Littérature, art contemporain, musiques, théâtre et cinéma : retrouvez le blog du site CultureCie et réagissez à nos articles ! Le webmag branché Culture a désormais son blog qui, comme son grand frère, ne veut "pas parler de tout... pour ne pas parler de rien" !

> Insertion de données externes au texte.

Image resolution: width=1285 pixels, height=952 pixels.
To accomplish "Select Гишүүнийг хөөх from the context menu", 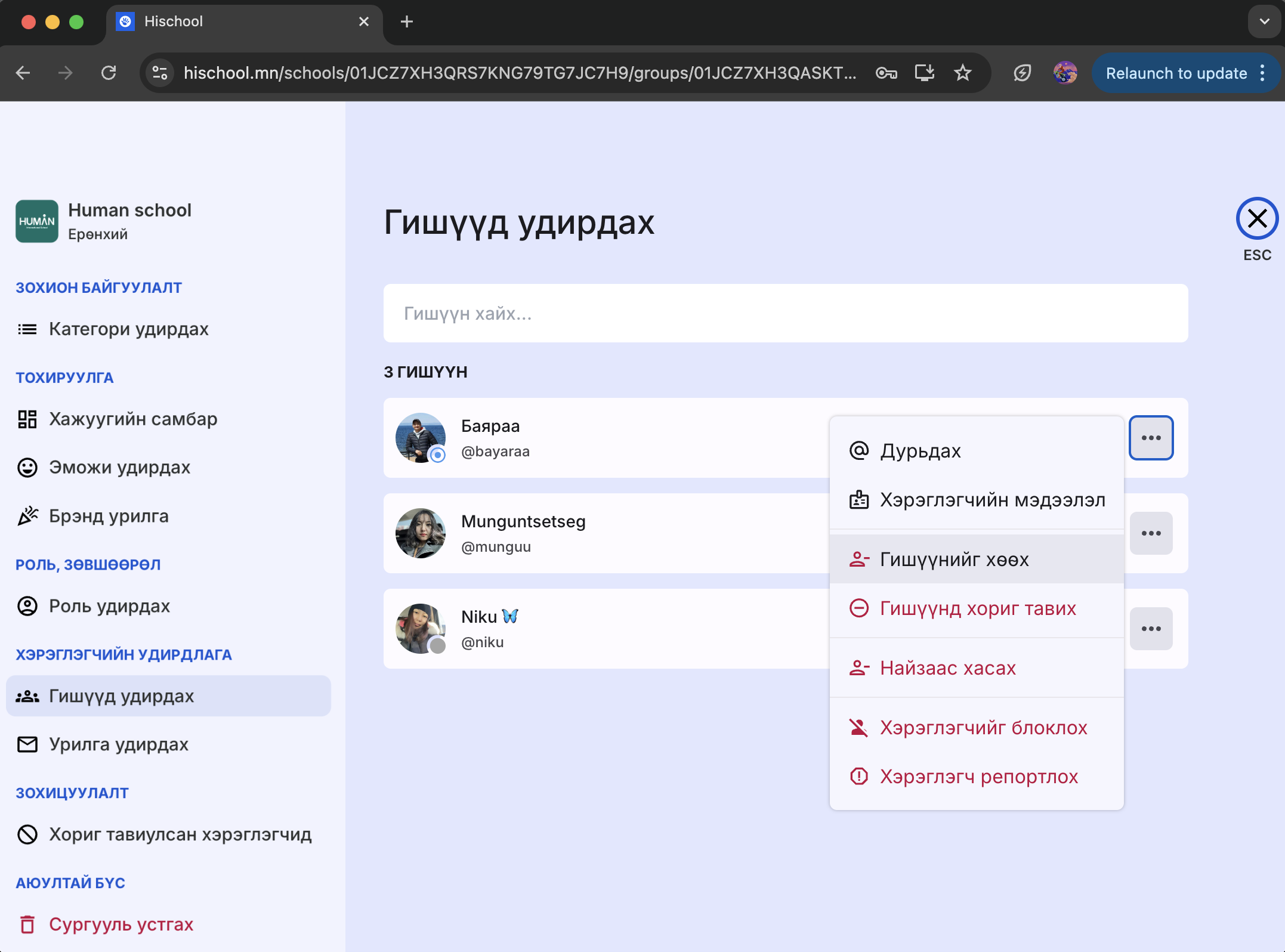I will 954,560.
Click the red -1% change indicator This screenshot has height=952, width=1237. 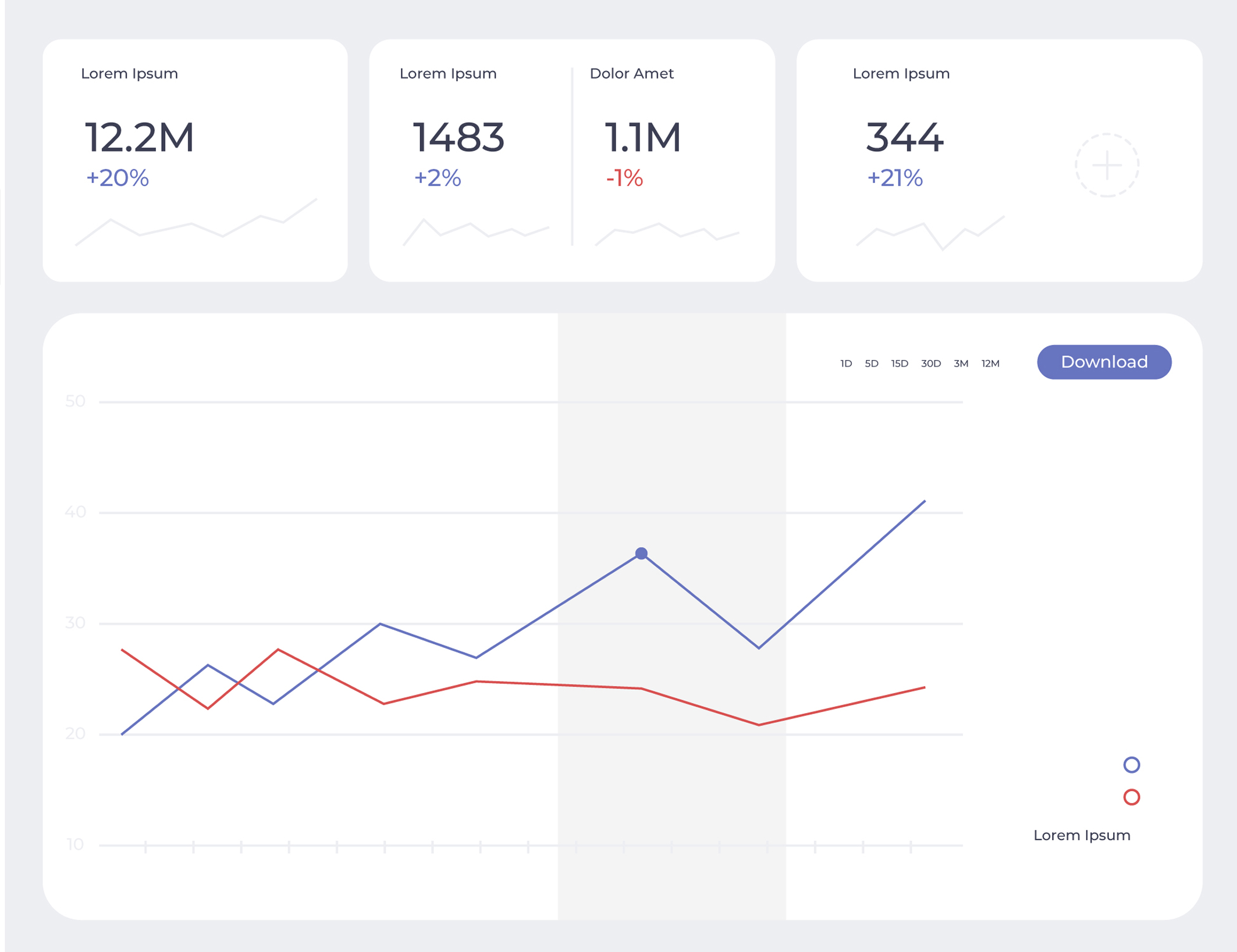coord(624,178)
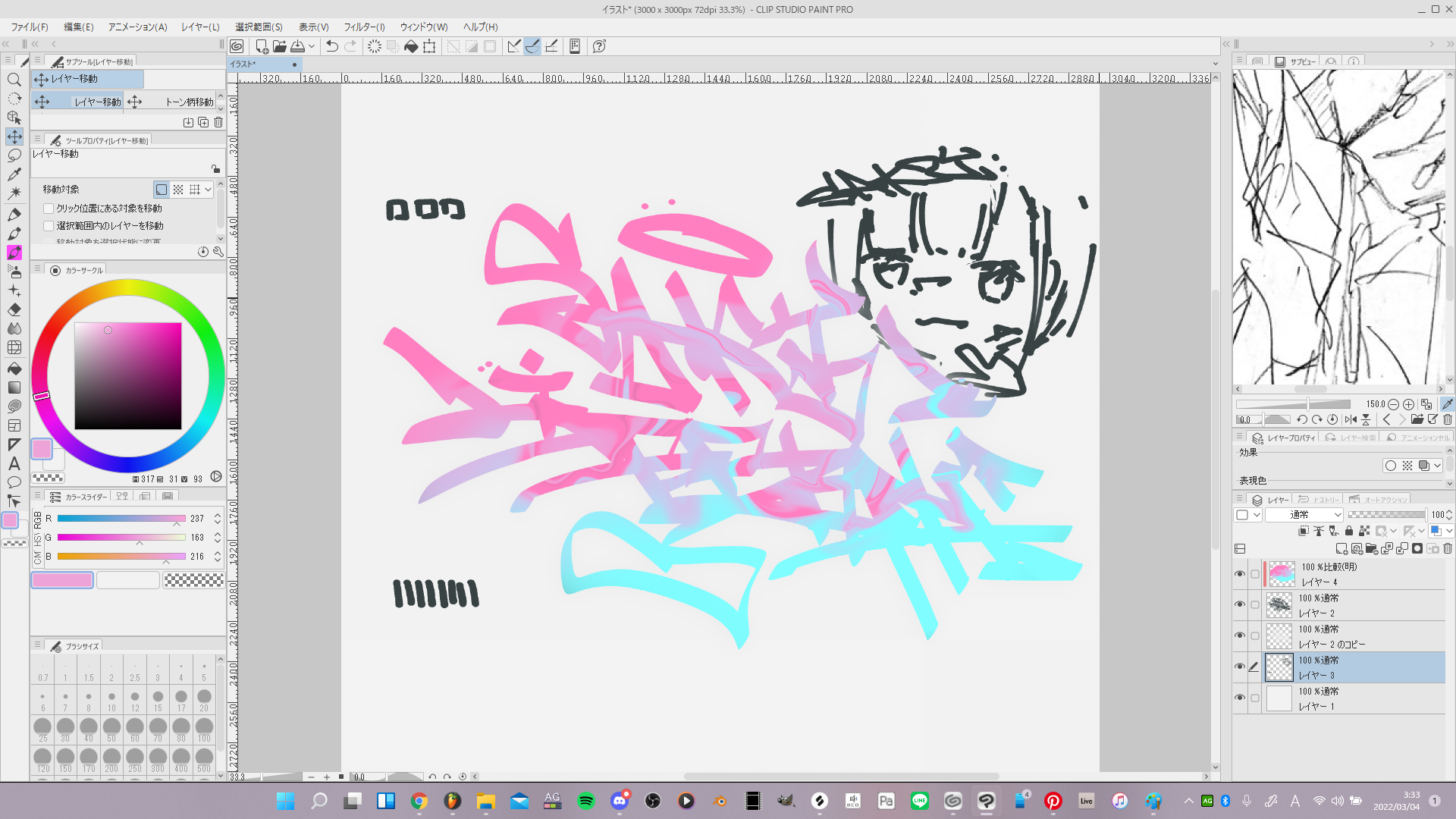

Dans ces années là, le narrateur est en hypokhâgne et les cinémas pullulent dans la capitale. Il découvre les films en même temps que l’amour, les actrices au même moment que le plaisir charnel... Depuis, les petites salles de quartier ont fermé une à une pour laisser place à d’immenses complexes à l’échelle nationale. Un livre insolite signé par un vrai passionné de cinéma.
Extraits choisis...
"Je ne vais pas jouer les ingrats. Le cinéma m'a beaucoup appris. 'Le feu follet' me dévoile l'existence d'Eric Satie. Je lis Simenon grâce à Granier-Deferre. 'L'amour l'après-midi' m'initie aux subtilité de l'adultère, ce travail à plein temps. Etre puceau constitue la condition essentielle pour découvrir le cinéma. L'amour se conjugue au futur, et en 24 images-seconde. Je suis certain de ne pas vieillir. Le faisceau du projecteur agira comme des ultraviolets. Ce seront des vacances éternelles, toujours recommencées, du soleil dans le noir. On notera que la naïveté n'était pas absente de cet engouement. Je veux vivre avec Romy Schneider, épouser Dominique Sanda, partir avec Charlotte Rampling. Dans 'César et Rosalie', j'hésite: est-ce que je préfère être Montand ou Samy Frey? Je n'arrive pas à choisir."
"1967. Les premiers seins que j'ai vus dans ma vie sont ceux de Claudia Cardinale. Dans 'Les Professionnels', elle ôte sa chemise, assise au bord du lit où l'attend Jack Pallance. J'ai dix ans. J'en suis tout chose. Je me dis que les révolutionnaires mexicains ont de la chance."